Properties of ligand-gated potassium channels in neurons of rat dorsolateral septal nucleus.

Properties of ligand-gated K+ channels were examined in neurons of rat dorsolateral septal nucleus (DLSN). Application of muscarine (30 microM), 5-hydroxytryptamine (5-HT, 10 microM), adenosine (100 microM), baclofen (10 microM) and norepinephrine (NE, 10 microM) to DLSN neurons caused hyperpolarizing responses associated with decreased membrane resistance. Hyperpolarizations induced by muscarine increased their amplitudes at membrane potential between -70 and -50 mV. Baclofen- and NE-induced hyperpolarizations were less sensitive to voltage. The agonist-induced hyperpolarizations decrease in amplitudes and reversed at a membrane potential between -90 and -100 mV. Ba2+ (1 mM) blocked all agonist-induced hyperpolarizations in DLSN neurons. Tetraethylammonium (TEA, 3 mM) blocked the muscarine-induced hyperpolarization but not the hyperpolarizations induced by the other agonists.
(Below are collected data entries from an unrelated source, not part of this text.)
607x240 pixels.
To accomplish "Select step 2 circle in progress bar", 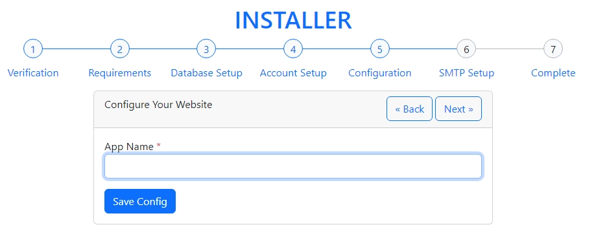I will point(119,49).
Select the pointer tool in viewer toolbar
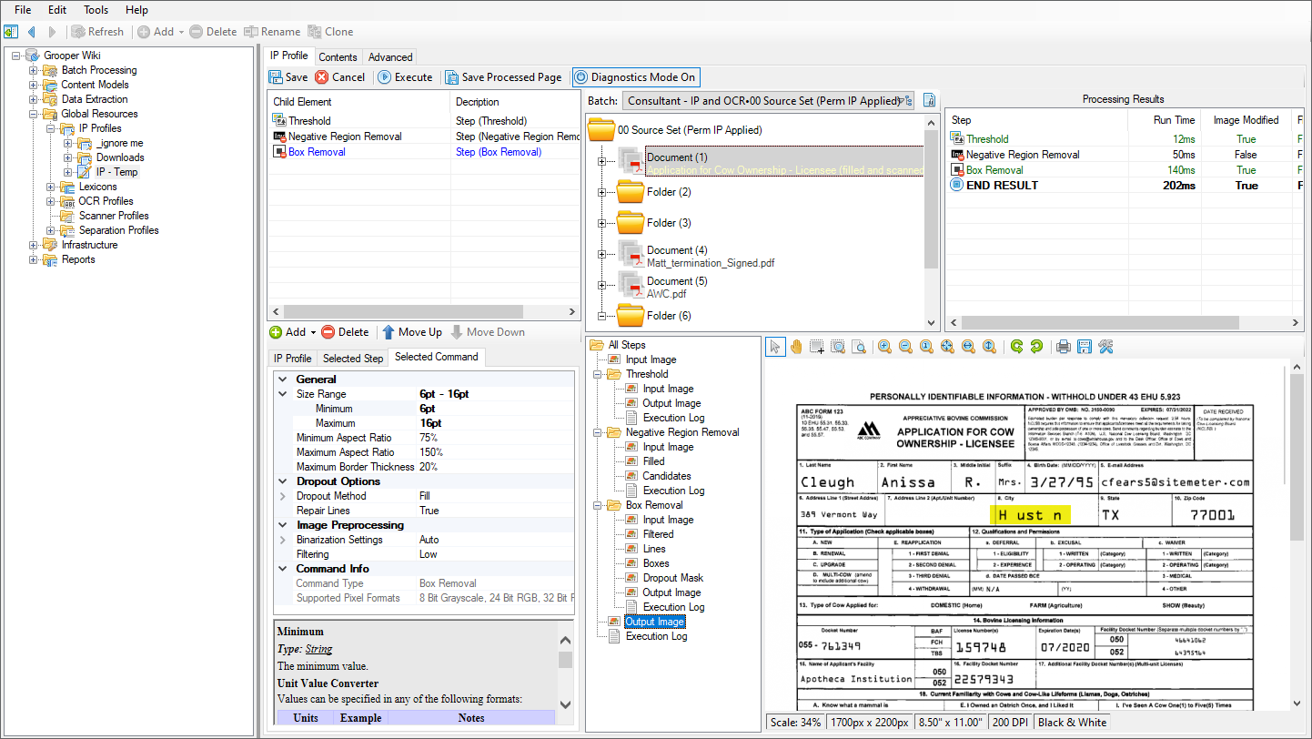Image resolution: width=1312 pixels, height=739 pixels. click(x=775, y=347)
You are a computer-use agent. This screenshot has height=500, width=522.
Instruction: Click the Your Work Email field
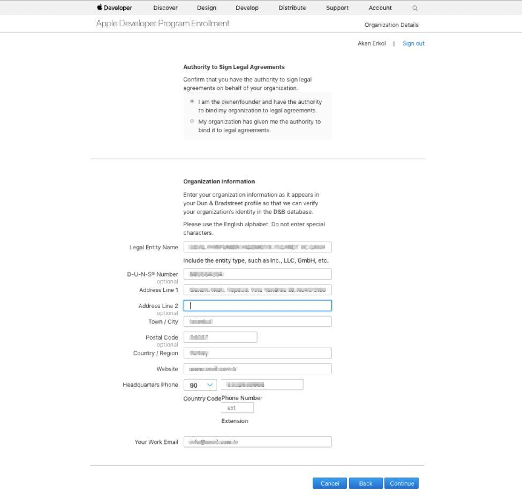(x=258, y=442)
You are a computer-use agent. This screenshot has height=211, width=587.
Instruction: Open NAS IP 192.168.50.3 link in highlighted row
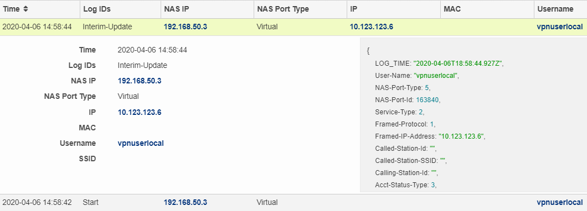186,27
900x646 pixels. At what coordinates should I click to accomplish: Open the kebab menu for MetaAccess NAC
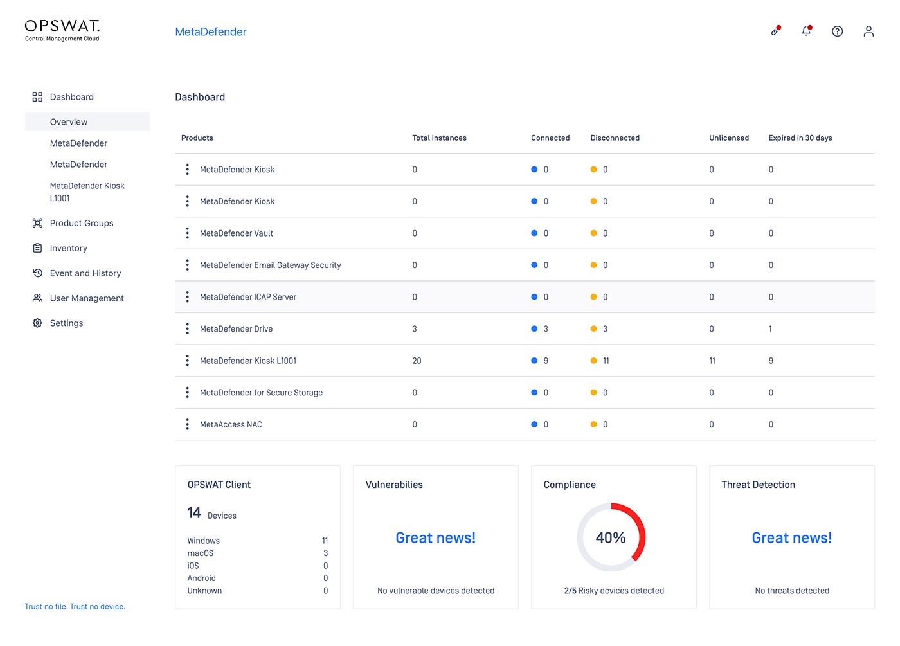pyautogui.click(x=187, y=424)
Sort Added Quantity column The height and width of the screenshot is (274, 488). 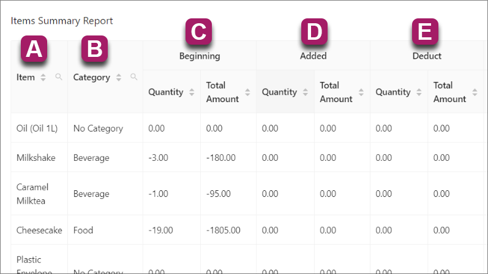click(x=306, y=92)
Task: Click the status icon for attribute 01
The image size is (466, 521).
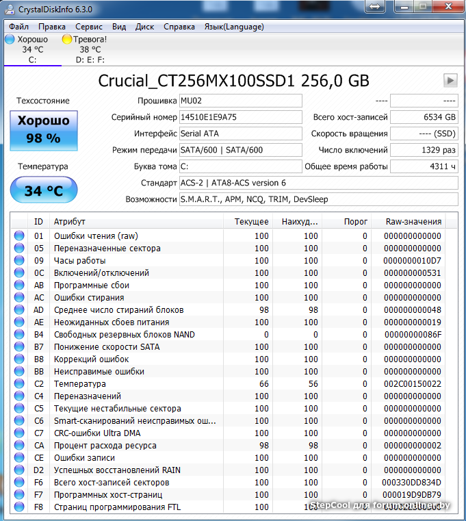Action: [18, 236]
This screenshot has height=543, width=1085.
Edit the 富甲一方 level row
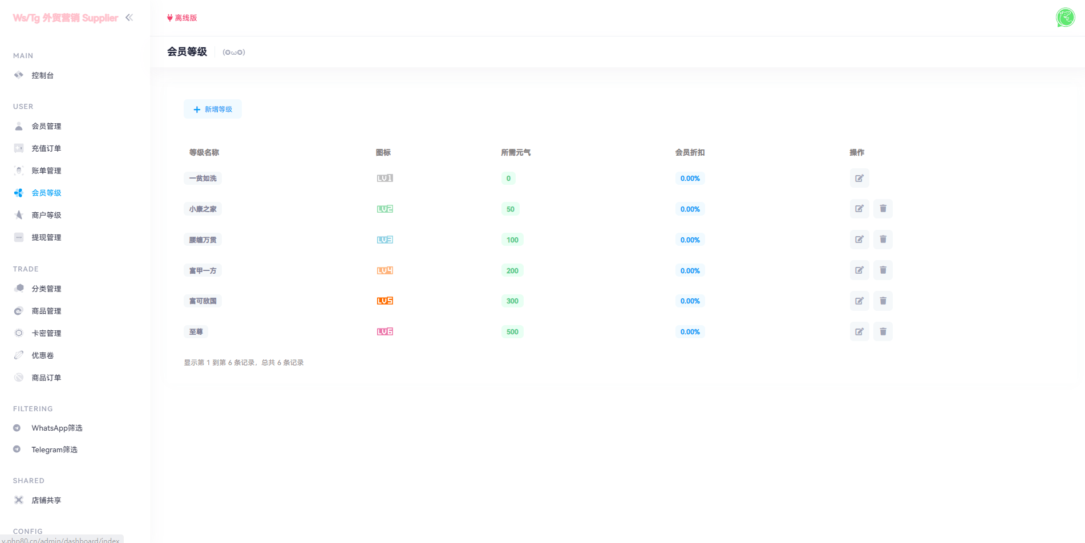click(x=859, y=270)
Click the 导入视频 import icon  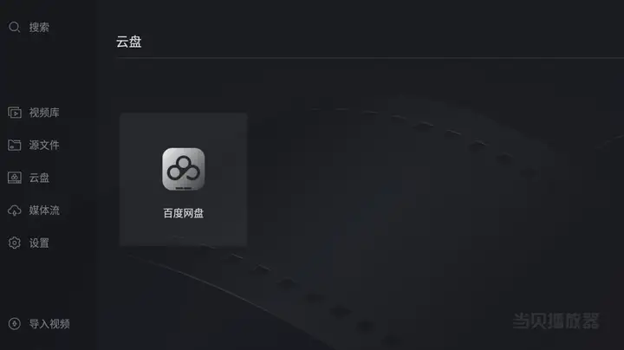15,324
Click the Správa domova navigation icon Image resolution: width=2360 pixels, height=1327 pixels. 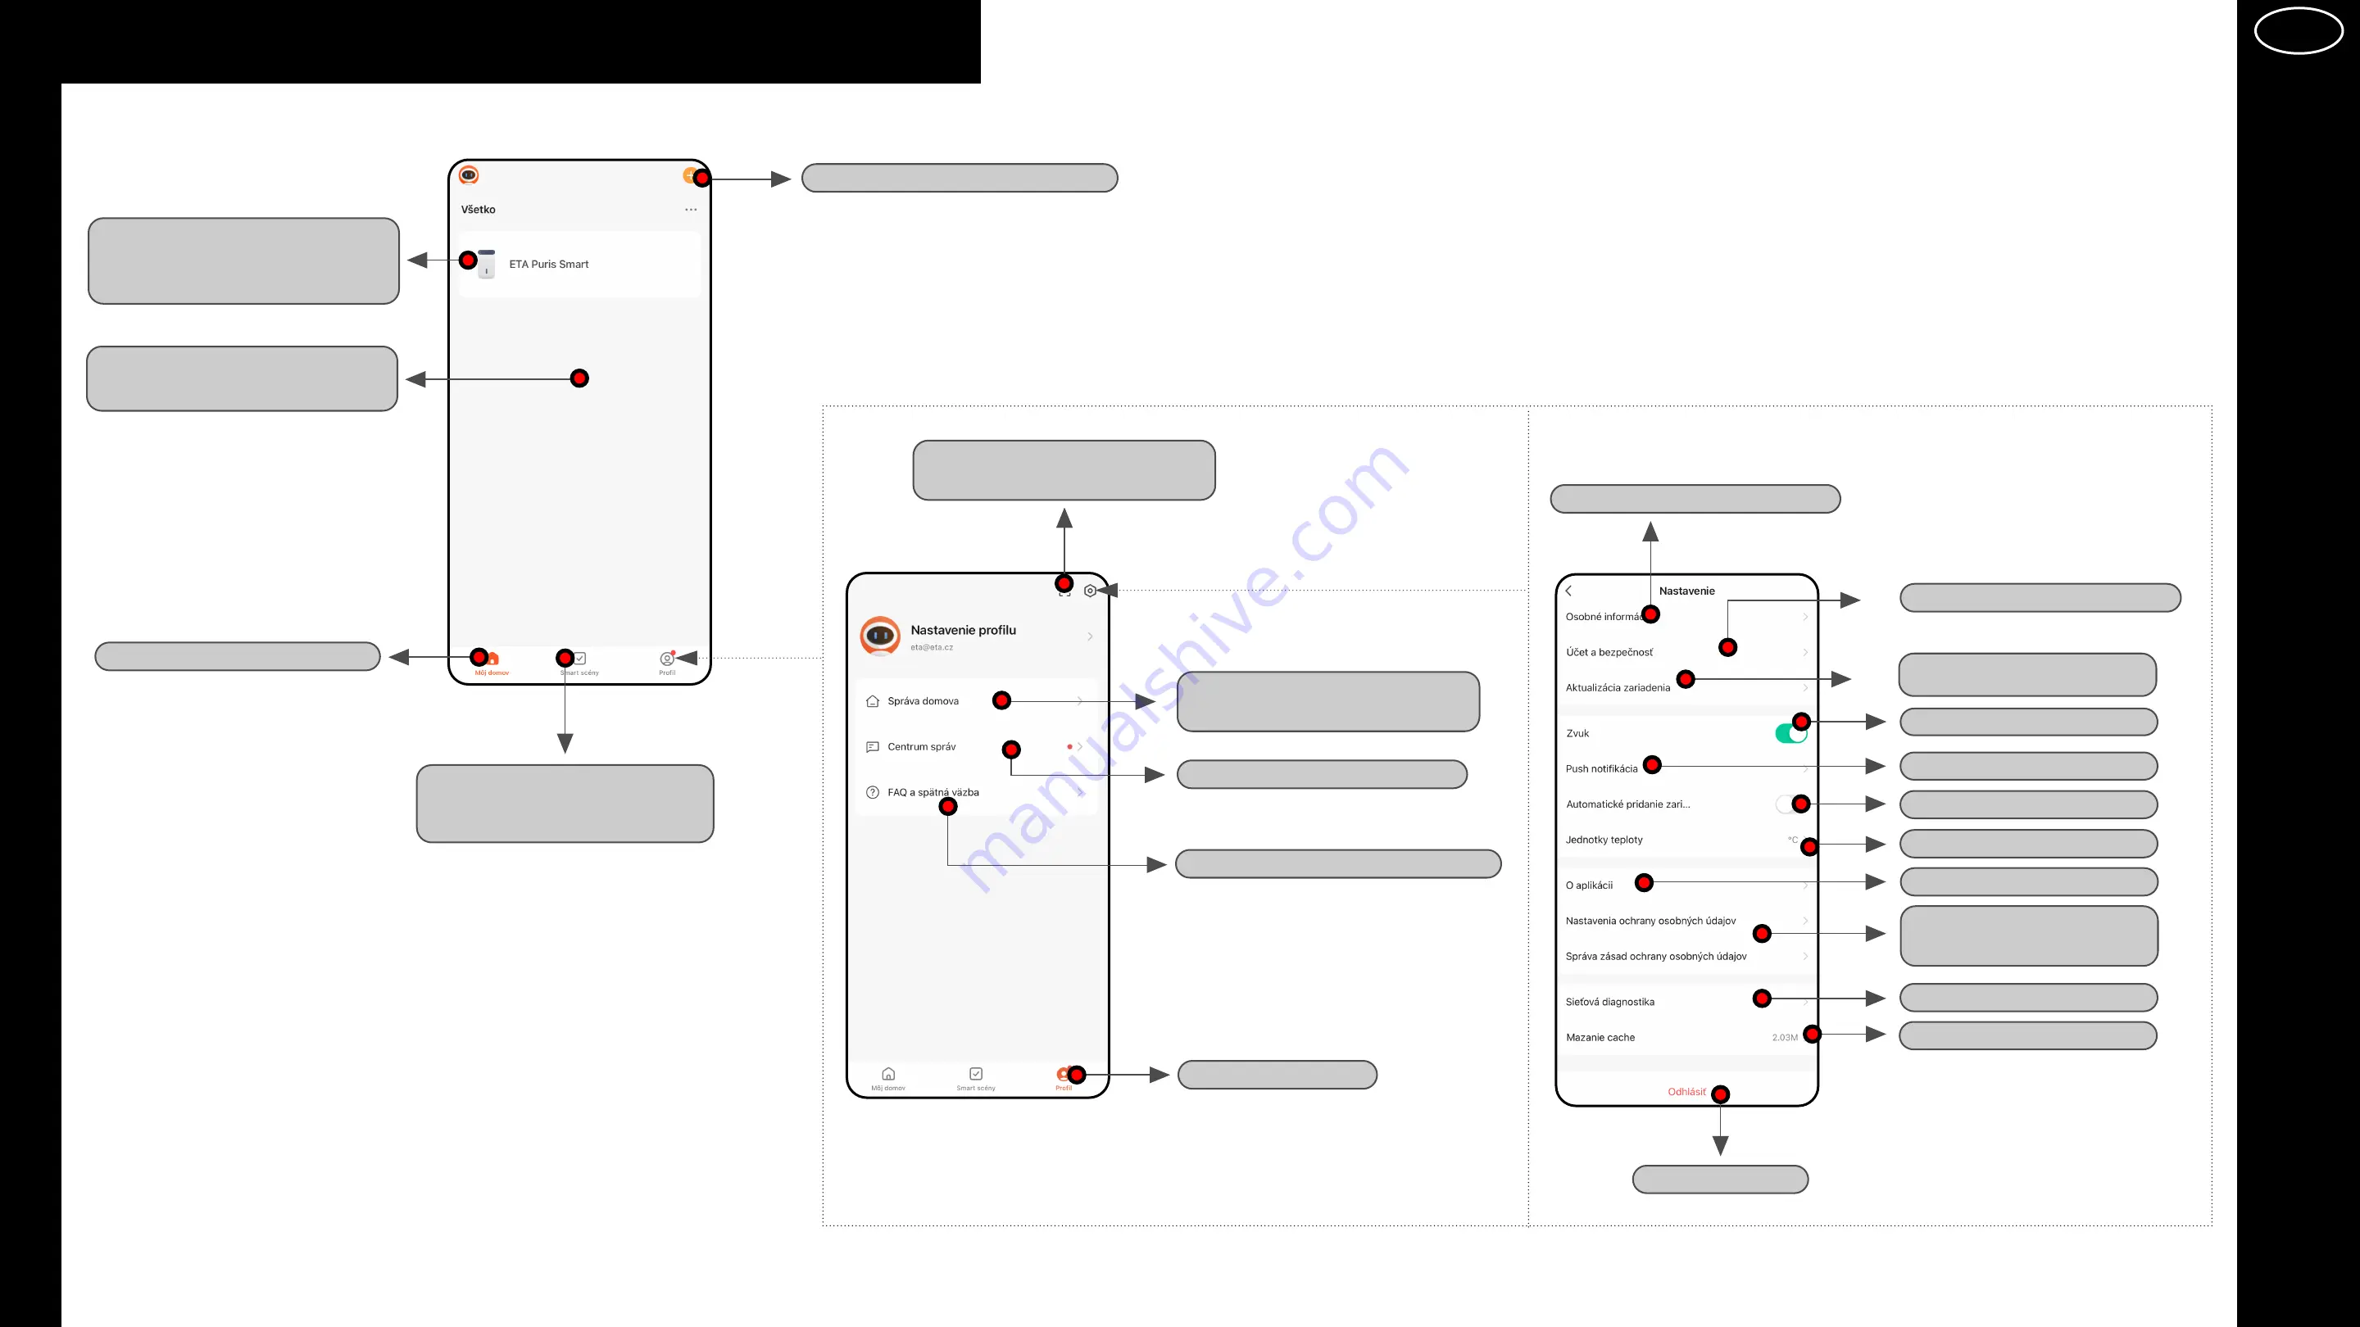click(x=872, y=701)
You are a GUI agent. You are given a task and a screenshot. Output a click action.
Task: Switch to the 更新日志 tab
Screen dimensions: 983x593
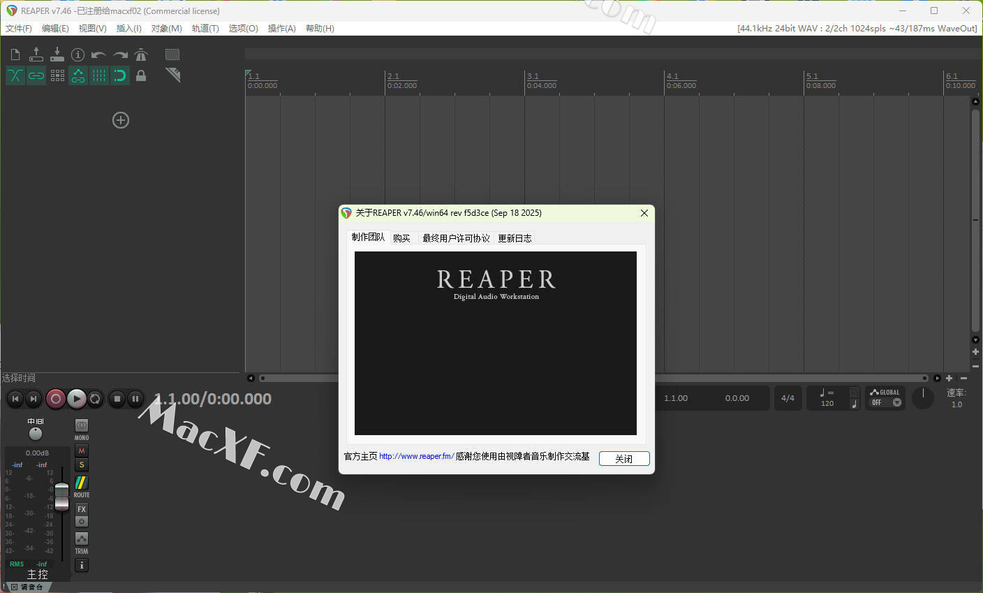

Extracellular Cs+ and glibenclamide did not block the agonist-induced hyperpolarizations. These results suggest that muscarine, 5-HT, adenosine, baclofen and NE cause the hyperpolarization by increasing the activity of Ba(2+)-sensitive K+ channels, probably the GTP-binding protein (G-protein) activated inward rectifier K+ (GIRK) channels in DLSN neurons.